__YOUR GOAL__
No record may be left out; print them all verbatim.

** GIVEN ENTRIES follows **

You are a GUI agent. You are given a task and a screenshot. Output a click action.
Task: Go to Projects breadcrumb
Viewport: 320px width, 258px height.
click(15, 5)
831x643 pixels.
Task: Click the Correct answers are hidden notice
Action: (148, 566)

** End of GIVEN ENTRIES **

__SOLUTION FOR THIS PROBLEM__
You are a GUI agent. You are given a task and a screenshot. Output a click action.
Task: Go to Projects breadcrumb
Viewport: 320px width, 258px height.
click(15, 5)
831x643 pixels.
Task: Click the Correct answers are hidden notice
Action: (148, 566)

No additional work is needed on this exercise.